Après 200+ audits de contrats d'infogérance à Paris, je peux vous dire une chose : le prix affiché ne veut strictement rien dire. Ce qui compte, c'est ce qu'il y a derrière. Et les facteurs de variation, personne ne prend le temps de vous les expliquer. Normal : ça permettrait de comparer intelligemment.
La taille de votre entreprise : le facteur n°1
C'est logique, mais pas pour les raisons qu'on vous donne. Un prestataire qui gère 10 postes a les mêmes coûts fixes qu'un qui en gère 50 : supervision, hotline, astreintes. La différence ? Il les amortit moins bien.
Constat terrain : sur mes audits, les PME de 10-15 postes payent en moyenne 30% plus cher par poste que celles de 40-50. Pas parce qu'elles sont arnaquées — parce que les coûts fixes sont incompressibles.

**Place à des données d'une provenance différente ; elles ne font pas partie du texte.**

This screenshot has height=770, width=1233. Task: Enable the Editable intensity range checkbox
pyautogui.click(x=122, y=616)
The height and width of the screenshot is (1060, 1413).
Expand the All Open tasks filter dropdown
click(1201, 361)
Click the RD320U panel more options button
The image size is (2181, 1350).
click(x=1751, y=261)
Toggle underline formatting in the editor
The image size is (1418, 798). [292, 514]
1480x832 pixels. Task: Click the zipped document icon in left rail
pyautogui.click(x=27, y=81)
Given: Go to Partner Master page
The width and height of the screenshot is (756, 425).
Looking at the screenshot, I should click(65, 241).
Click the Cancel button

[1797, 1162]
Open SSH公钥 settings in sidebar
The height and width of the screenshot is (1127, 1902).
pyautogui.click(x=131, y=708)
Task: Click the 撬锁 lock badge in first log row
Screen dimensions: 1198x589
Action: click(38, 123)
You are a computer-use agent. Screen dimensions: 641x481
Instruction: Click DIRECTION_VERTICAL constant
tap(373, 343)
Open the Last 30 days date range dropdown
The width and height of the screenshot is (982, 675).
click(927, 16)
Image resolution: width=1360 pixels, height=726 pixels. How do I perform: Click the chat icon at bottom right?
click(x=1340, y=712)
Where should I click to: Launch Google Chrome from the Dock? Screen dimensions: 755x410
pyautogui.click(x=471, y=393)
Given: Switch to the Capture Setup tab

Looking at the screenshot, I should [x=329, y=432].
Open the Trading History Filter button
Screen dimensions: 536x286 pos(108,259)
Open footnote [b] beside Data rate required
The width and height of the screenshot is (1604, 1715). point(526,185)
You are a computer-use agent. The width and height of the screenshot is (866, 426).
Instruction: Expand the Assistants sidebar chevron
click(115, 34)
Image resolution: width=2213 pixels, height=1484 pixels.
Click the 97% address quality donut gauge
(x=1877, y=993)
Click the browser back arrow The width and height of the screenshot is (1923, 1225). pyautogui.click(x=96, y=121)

Mais attention. Certains prestataires surfacturent les petites structures sous prétexte de "complexité de gestion". Bullshit. Si votre infra est simple (un serveur, des postes standards, Microsoft 365), il n'y a aucune raison de payer 150€/poste.
Votre secteur d'activité : le multiplicateur caché
Un cabinet médical et une agence de com n'ont pas les mêmes contraintes IT. Le médecin doit être conforme HDS (Hébergement Données de Santé), le développeur web a besoin de VM puissantes et de déploiements continus. Le notaire a des obligations de conservation sur 75 ans.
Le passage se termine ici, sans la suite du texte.